::: Data :::

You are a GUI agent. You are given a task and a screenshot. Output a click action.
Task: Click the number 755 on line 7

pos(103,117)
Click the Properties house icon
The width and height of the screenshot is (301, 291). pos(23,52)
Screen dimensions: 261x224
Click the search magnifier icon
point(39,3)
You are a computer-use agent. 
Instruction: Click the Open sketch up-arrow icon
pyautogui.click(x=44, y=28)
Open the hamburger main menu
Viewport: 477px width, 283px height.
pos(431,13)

:::
::: Data :::

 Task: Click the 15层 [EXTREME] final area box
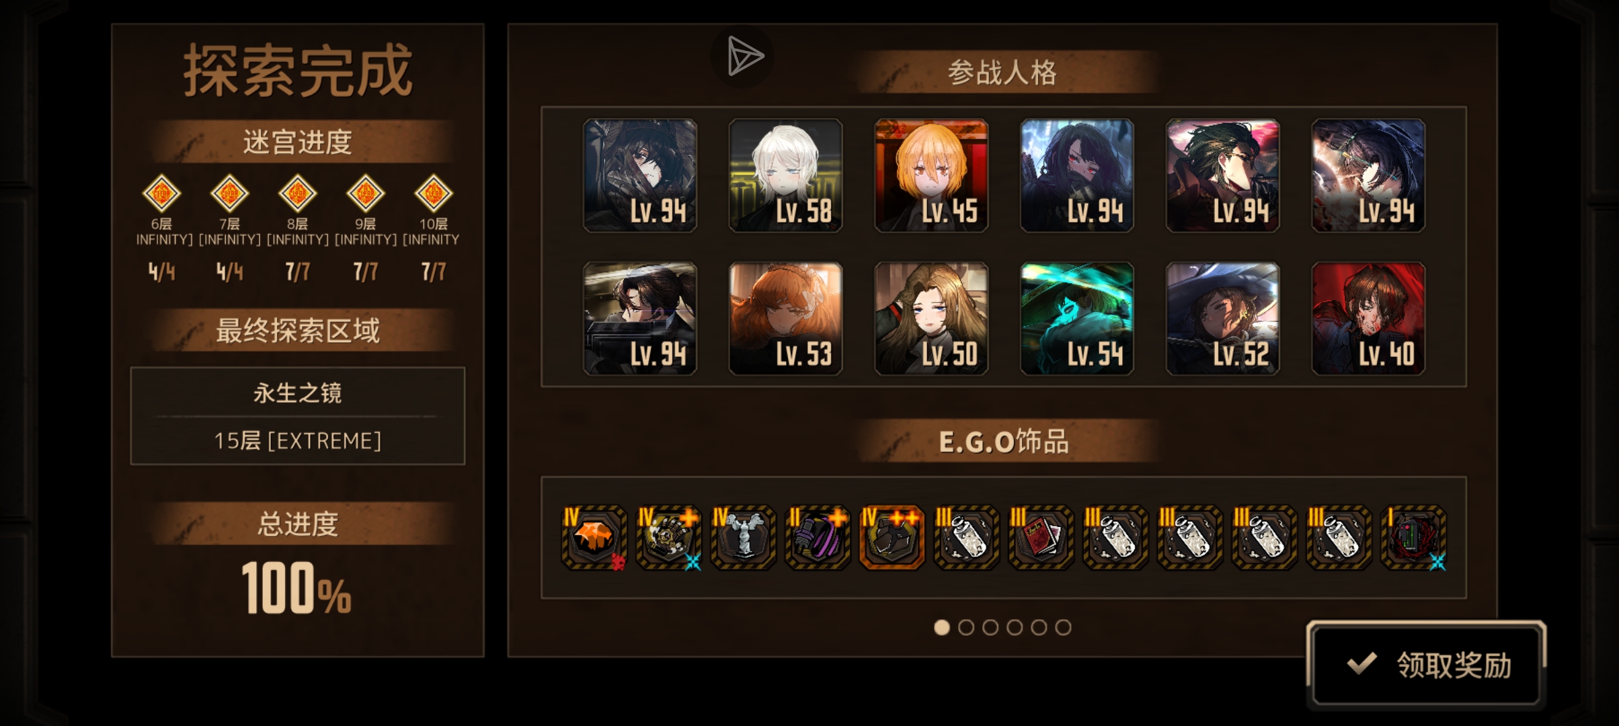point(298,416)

:::
::: Data :::

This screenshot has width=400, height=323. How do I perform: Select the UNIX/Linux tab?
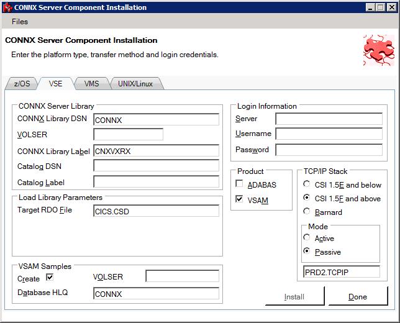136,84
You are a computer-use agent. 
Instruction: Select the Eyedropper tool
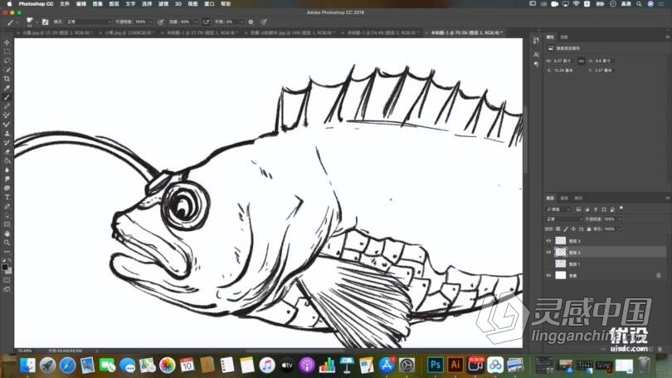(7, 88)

:::

Work order
From the material above, retype precisely the lines between the line holding "You are a GUI" and the line holding "Open the hamburger main menu", inclusive, and nothing beyond them.

Finished task
You are a GUI agent. You are given a task and a screenshot. Output a click action.
Task: Click the number 755 on line 7

pos(103,117)
Click the Properties house icon
The width and height of the screenshot is (301, 291). pos(23,52)
Screen dimensions: 261x224
Click the search magnifier icon
point(39,3)
You are a computer-use agent. 
Instruction: Click the Open sketch up-arrow icon
pyautogui.click(x=44, y=28)
Open the hamburger main menu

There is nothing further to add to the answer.